Le 16 octobre 2017, la journaliste maltaise Daphne Caruana Galizia mourait dans l’explosion de sa voiture, à quelques dizaines de mètres de son domicile. Cet assassinat, sur le sol de l’Union européenne, d’une journaliste indépendante qui dénonçait la corruption à Malte, a choqué l’ensemble du continent.

Le « projet Daphne » a alors été lancé par à l’initiative du réseau « Forbidden Stories », créé en octobre 2017. Ce réseau est né de la volonté de Laurent Richard, journaliste de l’agence française de production Premières Lignes, et Bastian Obermayer, journaliste d’investigation allemand à l’origine des « Panama Papers », afin de poursuivre les enquêtes des journalistes menacés, emprisonnés ou assassinés.
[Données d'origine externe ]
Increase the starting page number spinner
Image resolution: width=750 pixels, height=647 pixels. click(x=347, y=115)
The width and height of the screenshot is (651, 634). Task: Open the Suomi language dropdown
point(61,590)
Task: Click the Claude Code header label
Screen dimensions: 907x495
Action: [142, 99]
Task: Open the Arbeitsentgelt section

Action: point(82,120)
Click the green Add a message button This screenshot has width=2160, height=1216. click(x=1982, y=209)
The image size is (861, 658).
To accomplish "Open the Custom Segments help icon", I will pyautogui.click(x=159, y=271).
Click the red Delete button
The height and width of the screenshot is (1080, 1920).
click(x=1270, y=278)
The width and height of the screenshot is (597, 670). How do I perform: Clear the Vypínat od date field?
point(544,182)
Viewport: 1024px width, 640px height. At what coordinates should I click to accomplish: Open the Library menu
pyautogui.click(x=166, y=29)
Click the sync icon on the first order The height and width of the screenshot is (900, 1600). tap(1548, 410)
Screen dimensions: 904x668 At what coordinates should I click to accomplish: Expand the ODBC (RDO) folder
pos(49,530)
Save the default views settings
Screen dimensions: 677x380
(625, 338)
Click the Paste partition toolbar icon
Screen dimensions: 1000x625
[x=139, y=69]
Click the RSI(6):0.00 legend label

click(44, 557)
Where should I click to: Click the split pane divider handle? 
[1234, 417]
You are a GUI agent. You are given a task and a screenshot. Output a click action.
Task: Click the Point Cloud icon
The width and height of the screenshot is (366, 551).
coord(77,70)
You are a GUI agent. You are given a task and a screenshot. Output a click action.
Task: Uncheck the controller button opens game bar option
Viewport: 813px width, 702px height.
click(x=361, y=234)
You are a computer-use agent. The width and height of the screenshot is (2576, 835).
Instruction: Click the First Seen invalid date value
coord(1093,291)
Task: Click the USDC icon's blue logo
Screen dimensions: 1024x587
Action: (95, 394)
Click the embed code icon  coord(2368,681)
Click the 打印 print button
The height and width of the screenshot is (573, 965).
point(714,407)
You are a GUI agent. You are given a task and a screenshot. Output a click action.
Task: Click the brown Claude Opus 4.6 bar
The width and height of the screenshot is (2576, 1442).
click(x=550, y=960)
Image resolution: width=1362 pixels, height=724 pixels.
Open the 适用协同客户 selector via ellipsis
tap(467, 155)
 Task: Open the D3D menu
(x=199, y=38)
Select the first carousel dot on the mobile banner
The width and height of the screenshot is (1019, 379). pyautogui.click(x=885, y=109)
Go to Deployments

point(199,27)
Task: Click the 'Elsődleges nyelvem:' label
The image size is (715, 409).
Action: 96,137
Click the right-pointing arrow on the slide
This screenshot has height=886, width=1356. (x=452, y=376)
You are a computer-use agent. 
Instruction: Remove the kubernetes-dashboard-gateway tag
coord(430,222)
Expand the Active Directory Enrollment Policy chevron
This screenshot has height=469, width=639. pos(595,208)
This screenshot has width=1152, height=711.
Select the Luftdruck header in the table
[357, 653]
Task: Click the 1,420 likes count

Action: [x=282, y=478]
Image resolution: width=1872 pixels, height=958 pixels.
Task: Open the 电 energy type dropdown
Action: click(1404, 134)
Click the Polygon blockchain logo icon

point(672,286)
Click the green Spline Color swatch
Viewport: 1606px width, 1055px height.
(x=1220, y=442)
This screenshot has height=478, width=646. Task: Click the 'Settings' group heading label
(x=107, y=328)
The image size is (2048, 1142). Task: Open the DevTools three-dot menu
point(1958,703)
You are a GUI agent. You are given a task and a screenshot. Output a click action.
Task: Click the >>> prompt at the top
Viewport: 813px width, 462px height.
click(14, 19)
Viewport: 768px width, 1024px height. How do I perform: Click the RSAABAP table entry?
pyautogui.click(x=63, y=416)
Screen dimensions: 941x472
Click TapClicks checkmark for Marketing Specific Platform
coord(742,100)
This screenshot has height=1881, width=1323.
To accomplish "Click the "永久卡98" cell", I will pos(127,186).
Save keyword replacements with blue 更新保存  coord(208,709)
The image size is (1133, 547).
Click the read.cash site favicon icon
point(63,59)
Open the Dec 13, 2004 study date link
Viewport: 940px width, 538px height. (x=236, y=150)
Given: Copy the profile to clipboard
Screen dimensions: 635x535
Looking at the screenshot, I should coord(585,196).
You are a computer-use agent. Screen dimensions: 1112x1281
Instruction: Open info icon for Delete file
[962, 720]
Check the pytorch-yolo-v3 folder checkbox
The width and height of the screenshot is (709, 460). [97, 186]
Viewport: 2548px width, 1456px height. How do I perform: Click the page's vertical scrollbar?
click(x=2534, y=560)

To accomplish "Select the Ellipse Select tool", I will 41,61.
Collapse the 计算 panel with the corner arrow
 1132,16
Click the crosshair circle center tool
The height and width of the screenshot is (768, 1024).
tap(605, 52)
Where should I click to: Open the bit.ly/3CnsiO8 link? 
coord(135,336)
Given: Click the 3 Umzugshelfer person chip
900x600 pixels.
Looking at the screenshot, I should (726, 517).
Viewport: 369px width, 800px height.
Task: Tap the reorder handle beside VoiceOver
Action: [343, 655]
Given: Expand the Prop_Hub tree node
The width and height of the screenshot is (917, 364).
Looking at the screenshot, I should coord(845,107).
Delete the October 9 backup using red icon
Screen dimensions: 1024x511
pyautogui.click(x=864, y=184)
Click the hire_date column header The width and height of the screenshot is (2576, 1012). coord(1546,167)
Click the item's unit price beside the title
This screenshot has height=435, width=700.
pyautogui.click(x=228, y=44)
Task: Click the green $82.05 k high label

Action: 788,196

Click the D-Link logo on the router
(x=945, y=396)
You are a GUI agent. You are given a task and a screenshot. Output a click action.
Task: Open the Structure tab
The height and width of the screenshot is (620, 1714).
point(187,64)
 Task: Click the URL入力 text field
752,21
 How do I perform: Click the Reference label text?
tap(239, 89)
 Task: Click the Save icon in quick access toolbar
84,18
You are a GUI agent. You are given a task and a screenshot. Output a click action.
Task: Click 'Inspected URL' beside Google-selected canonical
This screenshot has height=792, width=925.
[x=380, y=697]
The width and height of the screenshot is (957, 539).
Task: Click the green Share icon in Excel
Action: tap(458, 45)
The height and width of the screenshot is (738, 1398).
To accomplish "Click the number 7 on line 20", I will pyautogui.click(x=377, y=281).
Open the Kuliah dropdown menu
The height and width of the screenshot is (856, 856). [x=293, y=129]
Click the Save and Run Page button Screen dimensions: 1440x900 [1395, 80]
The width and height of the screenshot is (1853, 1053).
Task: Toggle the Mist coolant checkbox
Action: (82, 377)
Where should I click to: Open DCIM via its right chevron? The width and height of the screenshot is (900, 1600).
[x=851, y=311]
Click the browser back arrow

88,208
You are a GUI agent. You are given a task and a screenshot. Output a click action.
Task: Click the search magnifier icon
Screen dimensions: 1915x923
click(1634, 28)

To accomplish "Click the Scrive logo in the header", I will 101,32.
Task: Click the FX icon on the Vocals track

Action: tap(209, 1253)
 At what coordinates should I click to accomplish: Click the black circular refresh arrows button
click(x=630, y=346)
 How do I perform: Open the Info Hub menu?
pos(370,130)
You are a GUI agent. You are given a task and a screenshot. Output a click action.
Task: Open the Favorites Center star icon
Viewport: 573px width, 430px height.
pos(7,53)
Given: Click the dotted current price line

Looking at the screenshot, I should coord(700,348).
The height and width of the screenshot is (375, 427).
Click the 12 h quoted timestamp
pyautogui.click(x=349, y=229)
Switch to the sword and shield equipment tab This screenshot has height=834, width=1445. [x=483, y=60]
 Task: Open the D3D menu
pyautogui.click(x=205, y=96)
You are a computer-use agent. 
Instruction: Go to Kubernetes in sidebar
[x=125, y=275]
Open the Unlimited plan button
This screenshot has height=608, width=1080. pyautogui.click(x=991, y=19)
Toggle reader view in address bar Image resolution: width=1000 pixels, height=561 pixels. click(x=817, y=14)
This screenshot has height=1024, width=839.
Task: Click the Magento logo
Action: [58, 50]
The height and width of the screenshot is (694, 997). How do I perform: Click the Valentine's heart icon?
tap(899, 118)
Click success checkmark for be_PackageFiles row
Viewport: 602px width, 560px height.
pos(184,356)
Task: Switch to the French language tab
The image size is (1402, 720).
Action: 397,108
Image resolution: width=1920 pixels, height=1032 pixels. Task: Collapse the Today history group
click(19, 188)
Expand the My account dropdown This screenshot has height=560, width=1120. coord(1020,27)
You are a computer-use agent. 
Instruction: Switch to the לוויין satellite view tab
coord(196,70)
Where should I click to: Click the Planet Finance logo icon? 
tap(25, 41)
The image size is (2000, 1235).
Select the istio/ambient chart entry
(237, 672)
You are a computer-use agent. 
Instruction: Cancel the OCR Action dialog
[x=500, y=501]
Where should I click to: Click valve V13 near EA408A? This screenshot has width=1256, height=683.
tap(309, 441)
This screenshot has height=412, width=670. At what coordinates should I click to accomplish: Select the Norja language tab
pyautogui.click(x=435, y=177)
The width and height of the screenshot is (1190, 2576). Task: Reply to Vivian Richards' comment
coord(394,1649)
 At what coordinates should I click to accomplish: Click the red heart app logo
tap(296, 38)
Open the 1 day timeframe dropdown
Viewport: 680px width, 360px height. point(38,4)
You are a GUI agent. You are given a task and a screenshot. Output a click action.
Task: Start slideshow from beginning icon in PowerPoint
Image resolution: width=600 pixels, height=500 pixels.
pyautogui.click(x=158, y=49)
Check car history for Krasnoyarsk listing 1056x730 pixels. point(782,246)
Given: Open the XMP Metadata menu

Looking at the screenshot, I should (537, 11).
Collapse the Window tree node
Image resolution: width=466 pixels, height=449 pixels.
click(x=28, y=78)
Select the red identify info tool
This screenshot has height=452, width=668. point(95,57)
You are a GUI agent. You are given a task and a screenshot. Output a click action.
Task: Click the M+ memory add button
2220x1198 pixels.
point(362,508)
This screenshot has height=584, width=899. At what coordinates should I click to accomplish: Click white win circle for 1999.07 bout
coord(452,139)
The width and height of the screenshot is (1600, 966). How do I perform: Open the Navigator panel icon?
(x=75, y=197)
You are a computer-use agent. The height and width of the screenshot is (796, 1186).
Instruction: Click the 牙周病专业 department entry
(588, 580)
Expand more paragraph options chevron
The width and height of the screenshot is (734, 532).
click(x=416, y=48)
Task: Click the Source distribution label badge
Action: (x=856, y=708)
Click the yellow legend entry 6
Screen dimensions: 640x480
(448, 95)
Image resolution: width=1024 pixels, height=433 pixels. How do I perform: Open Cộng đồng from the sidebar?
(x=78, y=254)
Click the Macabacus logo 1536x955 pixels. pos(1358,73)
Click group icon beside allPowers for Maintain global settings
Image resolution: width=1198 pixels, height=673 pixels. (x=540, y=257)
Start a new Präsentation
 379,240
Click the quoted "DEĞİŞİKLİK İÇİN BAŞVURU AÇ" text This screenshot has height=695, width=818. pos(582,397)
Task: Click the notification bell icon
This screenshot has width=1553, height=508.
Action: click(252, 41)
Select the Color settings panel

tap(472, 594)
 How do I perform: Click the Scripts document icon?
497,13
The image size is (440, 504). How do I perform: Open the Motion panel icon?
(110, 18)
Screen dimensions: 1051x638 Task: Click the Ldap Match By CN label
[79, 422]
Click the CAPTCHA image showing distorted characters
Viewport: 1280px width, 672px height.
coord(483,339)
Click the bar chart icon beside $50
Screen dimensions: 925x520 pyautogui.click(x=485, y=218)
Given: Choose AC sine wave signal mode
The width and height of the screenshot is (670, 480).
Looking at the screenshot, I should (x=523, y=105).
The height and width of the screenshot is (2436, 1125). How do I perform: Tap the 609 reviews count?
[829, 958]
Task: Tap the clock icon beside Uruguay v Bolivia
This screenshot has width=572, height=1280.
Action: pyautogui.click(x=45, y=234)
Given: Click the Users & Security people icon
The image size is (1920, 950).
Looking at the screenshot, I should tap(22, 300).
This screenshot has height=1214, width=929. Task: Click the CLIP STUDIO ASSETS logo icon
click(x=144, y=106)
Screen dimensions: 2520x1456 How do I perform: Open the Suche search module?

Liberté d’action et de ton

Pendant cinq mois, 45 journalistes de quinze pays, représentant 18 médias, dont, en France, Le Monde, Radio France, France 2 et Premières Lignes ; au Royaume-Uni, le Guardian et Reuters ; en Allemagne, la Süddeutsche Zeitung ; aux Etats-Unis, le New York Times ; ou encore le Times of Malta, ont travaillé ensemble, dans le secret, sur la mort de la journaliste maltaise et relancé ses enquêtes. Le « projet Daphne » est le premier coordonné par le réseau « Forbidden Stories ». Plusieurs volets de ces enquêtes seront publiés dans les jours prochains.

Tuée à l’âge de 53 ans, Daphne Caruana Galizia travaillait comme journaliste à Malte depuis 1987. Après avoir collaboré à plusieurs journaux, elle avait lancé un blog indépendant en 2008, « Running Commentary ». Attachée à sa liberté d’action et de ton, en dépit de sa proximité avec le Parti nationaliste (centre droit), la journaliste maltaise multipliait les révélations sur la corruption au sein du pouvoir maltais. Elle visait particulièrement le premier ministre travailliste, Joseph Muscat, bien qu’elle se soit attaquée, peu avant sa mort, aux affaires impliquant le Parti nationaliste.

Dans une île ultrapolarisée entre les camps travailliste et nationaliste, les écrits de Daphne Caruana Galizia étaient parfois vindicatifs, voire diffamatoires, insuffisamment étayés. C’est pourtant bien elle qui, seule, sur son blog, a permis de révéler plusieurs scandales d’ampleur à Malte, suivis dans toute l’Europe, comme la création, par des dirigeants, de sociétés offshore au Panama. Ensemble, le groupe de journalistes réuni par « Forbidden Stories » s’est fait fort de poursuivre ses enquêtes, en toute indépendance.